Despite these limitations, this study makes several contributions to the literature. It expands research on the consequences of shift work for depressive symptoms among midlife adults, which is understudied. Midlife is a time of the life course that is often viewed as a “crisis” due to competing demands and/or the onset of physiological changes related to aging or it can be a time where adults possess the necessary resources to deal with life stressors and can successfully balance work and family responsibilities. Thus, it is important to understand how work-related factors, which is a central part of midlife, condition this stage of the life course. Next, unlike previous research that primarily focuses on the consequences of working the night shift, this study investigates several non-standard schedules (e.g., evening, night, rotating, and irregular shifts) and the associated impact on mental health. Examining multiple types of shift work is important because workers may face different health consequences depending on the shift worked. Another important contribution is the incorporation of three measures of sleep health (e.g., duration, quality, and latency). By using the term “sleep health,” this study adds to research that encourages a more holistic view of sleep, rather than focusing on individual symptoms and disorders (Buysse 2014). Finally, unlike previous studies that utilize small localized samples, this study draws from nationally representative data, which helps generalize the findings to the broader population.

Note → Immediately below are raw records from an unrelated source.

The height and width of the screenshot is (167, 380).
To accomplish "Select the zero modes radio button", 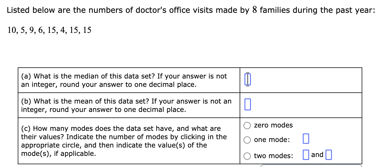I will (x=247, y=126).
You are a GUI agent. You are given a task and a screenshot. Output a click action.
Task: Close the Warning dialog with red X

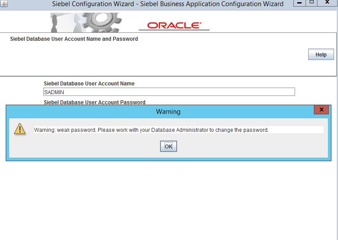[322, 109]
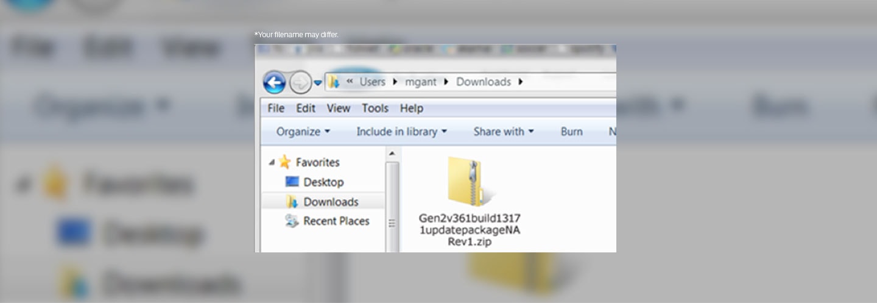Viewport: 877px width, 303px height.
Task: Open the File menu
Action: click(276, 108)
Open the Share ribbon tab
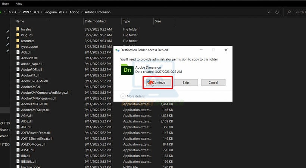The width and height of the screenshot is (306, 168). click(x=6, y=3)
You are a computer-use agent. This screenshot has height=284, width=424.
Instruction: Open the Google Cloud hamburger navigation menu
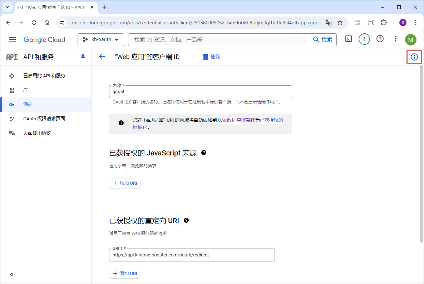(x=13, y=40)
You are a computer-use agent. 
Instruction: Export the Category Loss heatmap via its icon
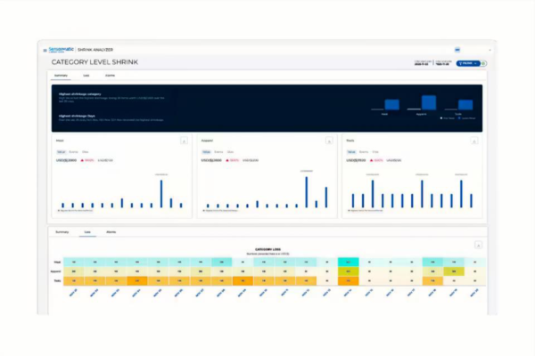pyautogui.click(x=478, y=246)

In closing, this study reveals that there are mental health consequences associated with working non-standard schedules. In particular, midlife adults working evening, night, and irregular shifts experience increased depressive symptoms compared with day shift workers. In addition, while poor sleep duration during the week and on the weekend only partially mediate the effects of night and irregular shift work on depressive symptoms, the findings suggest that being able to take advantage of the restorative properties of sleep may be beneficial for shift workers. As such, industries that rely on shift work may consider promoting and/or implementing ways to help improve sleep health among workers, which could include providing designated workplace areas for naps, enrolling employees in sleep monitoring programs, or providing onsite education and resources to improve sleep hygiene.

FUNDING

The author(s) disclosed receipt of the following financial support for research, authorship, and/or publication of this article: The Duke Aging Center Postdoctoral Research Training Grant (NIA T32 AG000029) supported this work.